### Selected text

RFC: Booting the Linux/ppc64 kernel without Open Firmware HOWTO

Benjamin Herrenschmidt benh at kernel.crashing.org
Wed May 18 16:27:41 EST 2005


Hi !

Here's the very first draft of my HOWTO about booting the linux/ppc64
kernel without open firmware. It's still incomplete, the main chapter
describing which nodes & properties are required and their format is
still missing (though it will basically be a subset of the Open Firmware
specification & bindings). The format of the flattened device-tree is
documented.

It's a first draft, so please, don't be too harsh :) Comments are
welcome.

           Booting the Linux/ppc64 kernel without Open Firmware
           ----------------------------------------------------


(c) 2005 Benjamin Herrenschmidt <benh at kernel.crashing.org>, IBM Corp.

   May 18, 2005: Rev 0.1 - Initial draft, no chapter III yet.


I- Introduction
===============


During the recent developpements of the Linux/ppc64 kernel, and more
specifically, the addition of new platform types outside of the old
IBM pSeries/iSeries pair, it was decided to enforce some strict rules
regarding the kernel entry and bootloader <-> kernel interfaces, in
order to avoid the degeneration that has become the ppc32 kernel entry
point and the way a new platform should be added to the kernel. The
legacy iSeries platform breaks those rules as it predates this scheme,
but no new board support will be accepted in the main tree that
doesn't follows them properly.

1) Entry point
--------------

   There is one and one single entry point to the kernel, at the start
   of the kernel image. That entry point support two calling
   conventions:

	a) Boot from Open Firmware. If your firmware is compatible
	with Open Firmware (IEEE 1275) or provides an OF compatible
	client interface API (support for "interpret" callback of
	forth words isn't required), you can enter the kernel with:

	      r5 : OF callback pointer as defined by IEEE 1275
	      bindings to powerpc. Only the 32 bits client interface
	      is currently supported

	      r3, r4 : address & lenght of an initrd if any or 0

	      MMU is either on or off, the kernel will run the
	      trampoline located in arch/ppc64/kernel/prom_init.c to
	      extract the device-tree and other informations from open
	      firmware and build a flattened device-tree as described
	      in b). prom_init() will then re-enter the kernel using
	      the second method. This trampoline code runs in the
	      context of the firmware, which is supposed to handle all
	      exceptions during that time.

######
### Recorded information

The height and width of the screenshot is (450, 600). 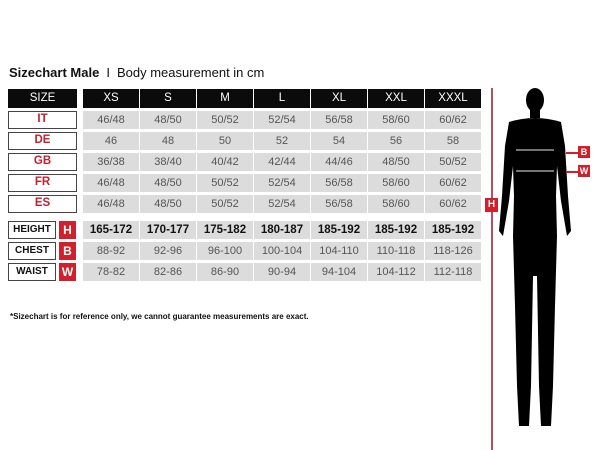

######

What this exercise asks:
• A. Answer these about the ppc64 booting HOWTO:
(i) Which chapter does the Rev 0.1 entry say the draft lacks?
(ii) Which legacy platform breaks the kernel entry rules?
(iii) When booting from Open Firmware, which register holds the OF callback pointer?
• B. Write the next part of the ppc64 booting HOWTO, picking up after its last sentence.

Exercise answers:
• A.
(i) Chapter III
(ii) The legacy iSeries platform
(iii) r5

• B.
	b) Direct entry with a flattened device-tree block. This entry
	point is called by a) after the OF trampoline and can also be
	called directly by a bootloader that does not support the Open
	Firmware client interface. It is also used by "kexec" to
	implement "hot" booting of a new kernel from a previous
	running one. This method is what I will describe in more
	details in this document, as method a) is simply standard Open
	Firmware, and thus should be implemented according to the
	various standard documents defining it and it's binding to the
	PowerPC platform. The entry point definition then becomes:

		r3 : physical pointer to the device-tree block
		(defined in chapter II)

		r4 : physical pointer to the kernel itself. This is
		used by the assembly code to properly disable the MMU
		in case you are entering the kernel with MMU enabled
		and a non-1:1 mapping.

		r5 : NULL (as to differenciate with method a)

2) Board support
----------------

   Board supports (platforms) are not exclusive config options. An
   arbitrary set of board supports can be built in a single kernel
   image. The kernel will "known" what set of functions to use for a
   given platform based on the content of the device-tree. Thus, you
   should:

	a) add your platform support as a _boolean_ option in
	arch/ppc64/Kconfig, following the example of PPC_PSERIES,
	PPC_PMAC and PPC_MAPLE. The later is probably a good
	example of a board support to start from.

	b) create your main platform file as
	"arch/ppc64/kernel/myboard_setup.c" and add it to the Makefile
	under the condition of your CONFIG_ option. This file will
	define a structure of type "ppc_md" containing the various
	callbacks that the generic code will use to get to your
	platform specific code

	c) Add a reference to your "ppc_md" structure in the
	"machines" table in arch/ppc64/kernel/setup.c

        d) request and get assigned a platform number (see PLATFORM_*
        constants in include/asm-ppc64/processor.h

   I will describe later the boot process and various callbacks that
   your platform should implement.


II - The DT block format
===========================


This chapter defines the actual format of the flattened device-tree
passed to the kernel. The actual content of it and kernel requirements
are described later. You can find example of code manipulating that
format in various places, including arch/ppc64/kernel/prom_init.c
which will generate a flattened device-tree from the Open Firmware
representation, or the fs2dt utility which is part of the kexec tools
which will generate one from a filesystem representation. It is
expected that a bootloader like uboot provides a bit more support,
that will be discussed later as well.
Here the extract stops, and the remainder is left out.